*Exercise prompt*
Find the string "computer" in the records and copy each line where it occurs.

Data extracted from a collection
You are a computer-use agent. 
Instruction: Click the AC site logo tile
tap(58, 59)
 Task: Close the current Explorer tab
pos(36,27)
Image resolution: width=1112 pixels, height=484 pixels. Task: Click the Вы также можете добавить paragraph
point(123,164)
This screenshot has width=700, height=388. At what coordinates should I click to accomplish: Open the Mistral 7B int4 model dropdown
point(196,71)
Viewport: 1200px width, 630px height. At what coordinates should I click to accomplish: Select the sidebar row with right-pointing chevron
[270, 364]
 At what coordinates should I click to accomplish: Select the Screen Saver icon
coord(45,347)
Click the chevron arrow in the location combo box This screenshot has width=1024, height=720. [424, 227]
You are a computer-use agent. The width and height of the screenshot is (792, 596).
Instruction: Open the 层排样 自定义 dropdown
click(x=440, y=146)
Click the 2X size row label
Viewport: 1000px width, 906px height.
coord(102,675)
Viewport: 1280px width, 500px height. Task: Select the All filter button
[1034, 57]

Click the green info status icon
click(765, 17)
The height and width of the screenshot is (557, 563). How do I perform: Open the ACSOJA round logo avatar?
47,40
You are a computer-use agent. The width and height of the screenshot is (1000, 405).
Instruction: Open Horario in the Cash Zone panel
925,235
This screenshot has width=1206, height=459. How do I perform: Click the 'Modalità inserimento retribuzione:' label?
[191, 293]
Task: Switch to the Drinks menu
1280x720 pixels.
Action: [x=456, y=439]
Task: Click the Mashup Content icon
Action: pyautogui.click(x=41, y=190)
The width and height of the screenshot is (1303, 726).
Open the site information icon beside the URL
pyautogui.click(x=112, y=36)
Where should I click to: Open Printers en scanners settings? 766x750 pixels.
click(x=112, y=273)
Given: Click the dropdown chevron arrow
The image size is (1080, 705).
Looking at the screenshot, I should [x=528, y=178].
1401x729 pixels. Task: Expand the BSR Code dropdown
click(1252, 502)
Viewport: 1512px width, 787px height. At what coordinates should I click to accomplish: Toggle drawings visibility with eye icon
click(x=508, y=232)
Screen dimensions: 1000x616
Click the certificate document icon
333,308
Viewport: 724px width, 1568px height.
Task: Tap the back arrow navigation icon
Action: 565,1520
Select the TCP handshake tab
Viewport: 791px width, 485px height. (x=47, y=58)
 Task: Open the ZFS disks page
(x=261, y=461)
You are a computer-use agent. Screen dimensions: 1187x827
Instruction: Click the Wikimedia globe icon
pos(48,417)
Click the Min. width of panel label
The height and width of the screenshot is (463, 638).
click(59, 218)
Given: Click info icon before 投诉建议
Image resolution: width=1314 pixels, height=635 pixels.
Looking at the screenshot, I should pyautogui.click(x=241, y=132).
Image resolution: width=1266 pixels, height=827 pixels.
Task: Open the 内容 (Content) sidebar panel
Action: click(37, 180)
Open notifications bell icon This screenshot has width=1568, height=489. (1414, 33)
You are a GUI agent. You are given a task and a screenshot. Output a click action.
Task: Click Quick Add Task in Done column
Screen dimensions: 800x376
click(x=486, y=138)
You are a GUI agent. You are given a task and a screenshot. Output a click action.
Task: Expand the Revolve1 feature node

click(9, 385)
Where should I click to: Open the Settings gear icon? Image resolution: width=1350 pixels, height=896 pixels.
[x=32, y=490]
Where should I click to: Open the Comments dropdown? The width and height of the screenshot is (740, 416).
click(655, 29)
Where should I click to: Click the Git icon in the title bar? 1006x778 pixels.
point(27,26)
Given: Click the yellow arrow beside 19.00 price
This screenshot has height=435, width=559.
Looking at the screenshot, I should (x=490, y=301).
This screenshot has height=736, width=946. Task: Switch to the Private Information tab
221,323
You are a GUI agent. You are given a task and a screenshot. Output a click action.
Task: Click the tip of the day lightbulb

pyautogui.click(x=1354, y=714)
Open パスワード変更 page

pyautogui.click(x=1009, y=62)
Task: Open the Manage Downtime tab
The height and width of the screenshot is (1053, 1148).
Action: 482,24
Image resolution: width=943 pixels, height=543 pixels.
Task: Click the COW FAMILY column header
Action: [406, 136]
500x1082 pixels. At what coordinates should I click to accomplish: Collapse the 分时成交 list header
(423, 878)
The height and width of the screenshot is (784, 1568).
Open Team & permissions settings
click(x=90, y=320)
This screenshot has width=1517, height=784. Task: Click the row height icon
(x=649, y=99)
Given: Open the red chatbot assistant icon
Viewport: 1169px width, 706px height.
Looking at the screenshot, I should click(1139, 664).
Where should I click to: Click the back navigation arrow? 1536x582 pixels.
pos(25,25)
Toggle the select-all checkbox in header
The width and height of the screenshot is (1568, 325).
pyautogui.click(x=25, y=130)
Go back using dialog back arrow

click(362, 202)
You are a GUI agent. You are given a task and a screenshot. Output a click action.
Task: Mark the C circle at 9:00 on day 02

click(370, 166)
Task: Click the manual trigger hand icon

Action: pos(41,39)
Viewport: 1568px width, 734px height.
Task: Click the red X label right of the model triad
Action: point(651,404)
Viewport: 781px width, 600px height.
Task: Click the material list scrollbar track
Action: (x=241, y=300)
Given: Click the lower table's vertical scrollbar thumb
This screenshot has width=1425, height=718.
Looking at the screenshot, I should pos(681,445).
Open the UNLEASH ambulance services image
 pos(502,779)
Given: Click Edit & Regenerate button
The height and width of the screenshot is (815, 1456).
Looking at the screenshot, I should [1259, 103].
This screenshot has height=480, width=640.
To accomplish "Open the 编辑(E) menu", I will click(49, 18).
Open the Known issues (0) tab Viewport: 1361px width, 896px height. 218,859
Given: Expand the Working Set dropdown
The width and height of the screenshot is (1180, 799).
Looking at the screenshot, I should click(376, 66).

*Solution to this task*
You are a computer-use agent. 
You are a computer-use agent. The width and height of the screenshot is (792, 596).
You are a computer-use agent. The width and height of the screenshot is (1000, 405).
You are a computer-use agent. Screen dimensions: 1187x827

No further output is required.